Два чернокожих парня, молодая китаянка с голой грудью и белая женщина в тоге сидели вокруг стола на деревянных складных стульях и играли в рамми. Когда Арчи потянулся за «Джеком Дэниелсом», белая женщина покачала головой и изобразила, как тушат сигарету.

— Боюсь, что это теперь табачная настойка, дорогой. Какой-то вредоносный тип бросил свой окурок в это вполне приличное виски. Тут есть еще грушевый сидр и другое такое же дерьмо.

Арчи улыбнулся, благодарный ей за то, что предупредила и предложила выпить. Он сел и налил себе большой бокал «Молока любимой женщины».

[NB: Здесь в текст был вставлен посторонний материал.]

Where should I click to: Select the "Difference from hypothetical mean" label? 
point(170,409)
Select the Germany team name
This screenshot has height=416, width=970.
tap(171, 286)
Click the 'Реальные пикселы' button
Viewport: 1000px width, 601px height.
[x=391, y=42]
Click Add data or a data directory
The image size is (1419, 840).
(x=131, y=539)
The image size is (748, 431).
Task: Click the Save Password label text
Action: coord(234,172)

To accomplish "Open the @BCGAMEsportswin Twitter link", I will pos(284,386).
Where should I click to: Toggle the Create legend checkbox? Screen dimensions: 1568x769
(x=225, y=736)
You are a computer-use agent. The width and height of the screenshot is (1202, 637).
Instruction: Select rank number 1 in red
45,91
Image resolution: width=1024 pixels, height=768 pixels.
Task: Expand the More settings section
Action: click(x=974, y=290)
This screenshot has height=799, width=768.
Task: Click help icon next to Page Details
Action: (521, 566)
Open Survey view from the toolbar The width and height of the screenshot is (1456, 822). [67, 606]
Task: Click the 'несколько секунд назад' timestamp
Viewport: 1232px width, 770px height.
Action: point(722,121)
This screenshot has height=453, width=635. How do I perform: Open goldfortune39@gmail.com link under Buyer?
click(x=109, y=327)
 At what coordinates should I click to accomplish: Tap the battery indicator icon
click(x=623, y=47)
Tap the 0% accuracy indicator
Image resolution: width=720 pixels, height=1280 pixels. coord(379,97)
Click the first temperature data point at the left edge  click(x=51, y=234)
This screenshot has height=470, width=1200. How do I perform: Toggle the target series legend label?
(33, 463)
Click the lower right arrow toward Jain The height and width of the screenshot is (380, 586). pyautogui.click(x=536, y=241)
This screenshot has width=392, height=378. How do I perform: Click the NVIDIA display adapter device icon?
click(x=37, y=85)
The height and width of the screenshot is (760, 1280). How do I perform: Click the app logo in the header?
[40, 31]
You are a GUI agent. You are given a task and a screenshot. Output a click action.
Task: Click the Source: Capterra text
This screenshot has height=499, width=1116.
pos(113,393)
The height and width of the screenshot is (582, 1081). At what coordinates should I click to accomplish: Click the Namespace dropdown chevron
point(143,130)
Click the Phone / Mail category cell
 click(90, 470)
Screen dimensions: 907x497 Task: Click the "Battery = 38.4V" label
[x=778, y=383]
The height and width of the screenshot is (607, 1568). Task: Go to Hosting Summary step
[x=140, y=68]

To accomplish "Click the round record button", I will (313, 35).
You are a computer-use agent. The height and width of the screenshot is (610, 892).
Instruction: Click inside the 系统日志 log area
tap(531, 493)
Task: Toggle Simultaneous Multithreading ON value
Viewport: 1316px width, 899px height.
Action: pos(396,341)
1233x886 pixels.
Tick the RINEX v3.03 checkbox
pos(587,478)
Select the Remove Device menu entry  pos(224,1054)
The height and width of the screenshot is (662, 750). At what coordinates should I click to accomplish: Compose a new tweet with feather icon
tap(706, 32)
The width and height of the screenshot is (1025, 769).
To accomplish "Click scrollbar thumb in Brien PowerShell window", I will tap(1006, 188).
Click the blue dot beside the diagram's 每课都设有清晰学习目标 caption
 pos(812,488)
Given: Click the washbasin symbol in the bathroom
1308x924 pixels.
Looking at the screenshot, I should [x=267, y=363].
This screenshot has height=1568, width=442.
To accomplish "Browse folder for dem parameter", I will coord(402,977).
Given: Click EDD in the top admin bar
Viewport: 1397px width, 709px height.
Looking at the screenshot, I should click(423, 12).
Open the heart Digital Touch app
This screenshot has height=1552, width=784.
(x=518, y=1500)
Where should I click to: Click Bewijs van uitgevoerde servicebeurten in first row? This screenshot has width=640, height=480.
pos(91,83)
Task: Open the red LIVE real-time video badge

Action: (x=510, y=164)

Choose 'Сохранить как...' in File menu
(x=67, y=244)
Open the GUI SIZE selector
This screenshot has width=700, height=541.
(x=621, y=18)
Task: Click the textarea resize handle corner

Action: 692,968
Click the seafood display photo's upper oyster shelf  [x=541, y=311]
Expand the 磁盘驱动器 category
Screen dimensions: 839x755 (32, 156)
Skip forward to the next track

Много бокалов спустя Арчи уже не мог вспомнить того времени, когда Клайв и Лео, Ван-Ши и Петрония не были его близкими друзьями. Даже отвернувшись, он мог бы нарисовать кусочком угля выпуклые мурашки вокруг сосков Ван-Ши, каждую прядь, падавшую на лицо Петронии, когда она говорила. К одиннадцати утра он нежно любил их, как детей, которыми так и не обзавелся. Они, в свою очередь, заявили, что у Арчи удивительная для его возраста душа. Все решили, будто вокруг Арчи концентрируются потоки мощной положительной энергии, такой сильной, что в решающую минуту смогла заставить мясника опустить окно машины. Оказалось, что Арчи был первым человеком старше сорока, которому предложили вступить в коммуну; оказалось, что уже давно поговаривали о необходимости сексуального партнера постарше для удовлетворения нужд некоторых смелых дам. «Здорово, — сказал Арчи. — Потрясающе. Тогда им буду я». Он так привязался к ним, что очень удивился, когда к полудню отношения вдруг испортились. Вдобавок его настигло похмелье, и он по колено увяз в споре о Второй мировой войне.

— Непонятно даже, как мы влезли в такие дебри, — проворчала Ван-Ши, которая наконец оделась — как раз тогда, когда все решили зайти в дом. Пиджак Арчи болтался на ее крошечных плечах. — Зачем лезть в такие дебри? Пойдемте лучше спать.

— Но мы уже влезли, уже влезли, — повторял Клайв. — В том-то и состоит беда его поколения: они думают, что могут прекратить войну, как какое-нибудь…

Но тут, к радости Арчи, Лео переключил внимание Клайва на другой аспект первоначального тезиса, выдвинутого Арчи — три четверти часа назад он сморозил какую-то глупость, вроде того, что военная служба формирует характер молодого человека, и тут же пожалел об этом, потому что пришлось то и дело защищаться. Освободившись наконец от необходимости отбиваться, он сел на ступеньки и закрыл лицо руками, а спор продолжался без него.

Позор. А ведь он хотел стать членом коммуны. Если бы он правильно разыграл свои карты, а не устроил этот дурацкий спор, у него была бы свободная любовь и повсюду обнаженные груди; может быть, даже маленький участок, где можно выращивать свежие овощи. На некоторое время (это было около двух часов дня, когда он рассказывал Ван-Ши о своем детстве) ему показалось, что впереди не жизнь, а сказка и отныне он будет говорить то, что нужно и когда нужно, и кто бы ни попался на его пути, все станут его любить. «Это я во всем виноват, — вздохнул Арчи, размышляя о бессмысленном споре, — только я один». А потом подумал, не заложено ли это в мировом порядке вещей. Может, это всегда так: есть люди, которые говорят то, что нужно и когда нужно, которые появляются, как трагический актер, в нужный момент истории, а есть такие, как Арчи Джонс, существующие только как часть толпы. Или еще хуже — совершающие рывок для того только, чтобы выйти на сцену и умереть у всех на глазах.